La serie, por ahora, está resultando muy interesante e intrigante. Sus dos protagonistas (fantásticamente interpretados por Dominic West y Ruth Wilson, que son curiosamente dos ingleses haciéndose pasar por americanos) tienen muchas más capas de las que parecen a simple vista, y ni siquiera podemos fiarnos de ellos para hacernos una idea de cómo son. Las primeras impresiones de uno y otra no fueron iguales, y los puntos vitales en los que se encontraban en aquel momento tampoco lo eran. Noah acababa de publicar un libro y estaba feliz con su mujer y sus cuatro hijos; Alison y su marido atravesaban una época un poco más complicada. Contar algo más es estropear lo que hace que “The affair” merezca la pena. La información se dosifica de un modo que siempre nos va desvelando cosas nuevas de sus personajes, y que busca también engancharnos, claro. Esto no es “How to get away with murder” y su doble narración temporal  con giros a lo “Scandal”, o la narración hacia atrás de los flashforwards de “Damages”; “The affair” es más contemplativa, teje una atmósfera en la que siempre da la sensación de que los personajes ocultan cosas, de que detrás de ellos hay algo más de lo que dejan ver, aunque sea algo inofensivo.

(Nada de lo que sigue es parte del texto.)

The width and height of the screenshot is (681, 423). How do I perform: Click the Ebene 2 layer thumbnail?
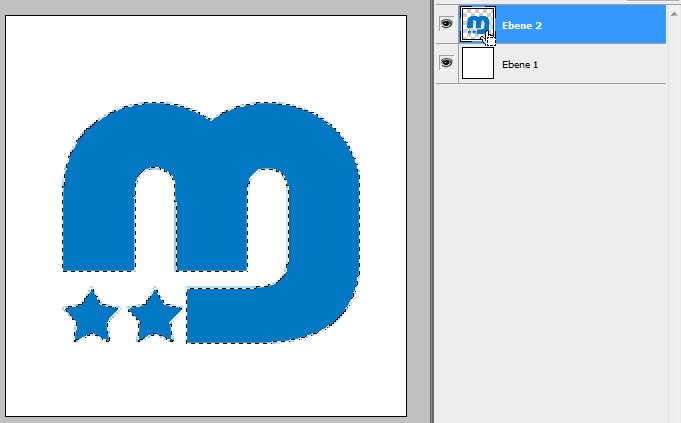(477, 24)
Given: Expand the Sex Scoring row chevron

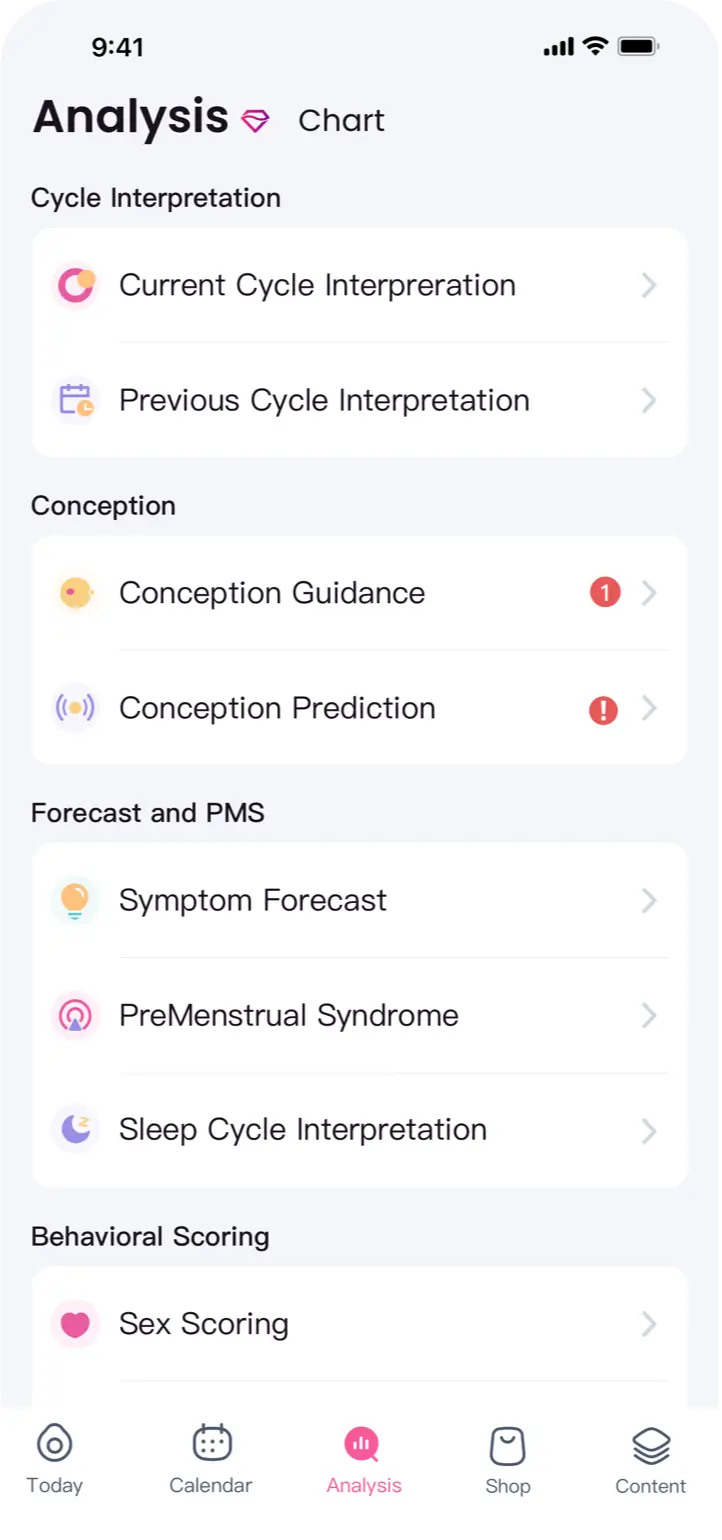Looking at the screenshot, I should (649, 1324).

En la serie se notan trazas de los dos trabajos previos de su co-creadora, Sarah Treem, en “In treatment” y “House of Cards”. Su colaborador es el guionista Hagai Levi, que también escribió para la serie HBO y que creó el original israelí en el que se basaba, y entre sus productores ejecutivos figura Eric Overmyer, colaborador de David Simon en “The Wire” y “Treme”. Todos ellos entrelazan ese interrogante, que no empieza a vislumbrarse hasta el segundo capítulo, con la relación entre Noah y Alison, cómo afecta al resto de sus vidas y, sobre todo, cómo la recuerdan, o cómo han elegido recordarla. Las diferencias entre sus memorias pueden ser nimias, como qué tipo de peinado llevaba ella la primera vez que se vieron, a dos conversaciones muy diferentes que acaban en su primer beso. La dicotomía entre sus recuerdos, y cómo esas diferencias construyen a los personajes, es de lo más interesante de “The affair”. Eso y dejarse llevar por su propuesta.